- [Records excerpted from a collection]:
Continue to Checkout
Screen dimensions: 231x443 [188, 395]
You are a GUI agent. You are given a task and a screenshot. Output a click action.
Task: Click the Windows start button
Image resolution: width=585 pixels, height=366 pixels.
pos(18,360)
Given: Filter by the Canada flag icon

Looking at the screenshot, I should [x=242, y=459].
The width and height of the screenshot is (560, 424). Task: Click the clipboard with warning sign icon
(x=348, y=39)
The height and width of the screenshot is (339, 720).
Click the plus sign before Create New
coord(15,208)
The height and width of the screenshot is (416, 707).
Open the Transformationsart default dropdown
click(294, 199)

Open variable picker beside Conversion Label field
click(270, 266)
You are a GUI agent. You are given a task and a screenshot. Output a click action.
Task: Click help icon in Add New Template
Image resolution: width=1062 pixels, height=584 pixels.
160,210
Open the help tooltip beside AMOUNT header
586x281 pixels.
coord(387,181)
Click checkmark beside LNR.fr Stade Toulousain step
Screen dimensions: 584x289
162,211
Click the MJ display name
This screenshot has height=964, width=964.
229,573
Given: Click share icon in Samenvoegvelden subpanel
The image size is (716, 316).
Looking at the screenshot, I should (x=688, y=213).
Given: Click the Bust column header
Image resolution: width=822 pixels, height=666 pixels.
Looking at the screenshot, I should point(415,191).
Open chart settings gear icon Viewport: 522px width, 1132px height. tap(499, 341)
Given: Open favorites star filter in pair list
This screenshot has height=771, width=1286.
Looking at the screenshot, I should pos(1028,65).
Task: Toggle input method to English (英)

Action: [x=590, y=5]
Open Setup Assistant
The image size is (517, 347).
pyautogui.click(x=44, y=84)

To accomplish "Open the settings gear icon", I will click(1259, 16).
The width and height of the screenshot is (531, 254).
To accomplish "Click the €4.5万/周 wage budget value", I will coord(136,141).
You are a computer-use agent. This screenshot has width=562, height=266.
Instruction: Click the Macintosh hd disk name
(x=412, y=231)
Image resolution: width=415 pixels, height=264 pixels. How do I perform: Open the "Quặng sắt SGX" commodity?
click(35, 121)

- [WHAT YOU SHOULD DO]: Having read the entries above, restate them all word for word.

- [FINAL ANSWER]:
Continue to Checkout
Screen dimensions: 231x443 [188, 395]
You are a GUI agent. You are given a task and a screenshot. Output a click action.
Task: Click the Windows start button
Image resolution: width=585 pixels, height=366 pixels.
pos(18,360)
Given: Filter by the Canada flag icon

Looking at the screenshot, I should [x=242, y=459].
The width and height of the screenshot is (560, 424). Task: Click the clipboard with warning sign icon
(x=348, y=39)
The height and width of the screenshot is (339, 720).
Click the plus sign before Create New
coord(15,208)
The height and width of the screenshot is (416, 707).
Open the Transformationsart default dropdown
click(294, 199)

Open variable picker beside Conversion Label field
click(270, 266)
You are a GUI agent. You are given a task and a screenshot. Output a click action.
Task: Click help icon in Add New Template
Image resolution: width=1062 pixels, height=584 pixels.
160,210
Open the help tooltip beside AMOUNT header
586x281 pixels.
coord(387,181)
Click checkmark beside LNR.fr Stade Toulousain step
Screen dimensions: 584x289
162,211
Click the MJ display name
This screenshot has height=964, width=964.
229,573
Given: Click share icon in Samenvoegvelden subpanel
The image size is (716, 316).
Looking at the screenshot, I should (x=688, y=213).
Given: Click the Bust column header
Image resolution: width=822 pixels, height=666 pixels.
Looking at the screenshot, I should point(415,191).
Open chart settings gear icon Viewport: 522px width, 1132px height. tap(499, 341)
Given: Open favorites star filter in pair list
This screenshot has height=771, width=1286.
Looking at the screenshot, I should pos(1028,65).
Task: Toggle input method to English (英)

Action: [x=590, y=5]
Open Setup Assistant
The image size is (517, 347).
pyautogui.click(x=44, y=84)

To accomplish "Open the settings gear icon", I will click(1259, 16).
The width and height of the screenshot is (531, 254).
To accomplish "Click the €4.5万/周 wage budget value", I will coord(136,141).
You are a computer-use agent. This screenshot has width=562, height=266.
Instruction: Click the Macintosh hd disk name
(x=412, y=231)
Image resolution: width=415 pixels, height=264 pixels. How do I perform: Open the "Quặng sắt SGX" commodity?
click(35, 121)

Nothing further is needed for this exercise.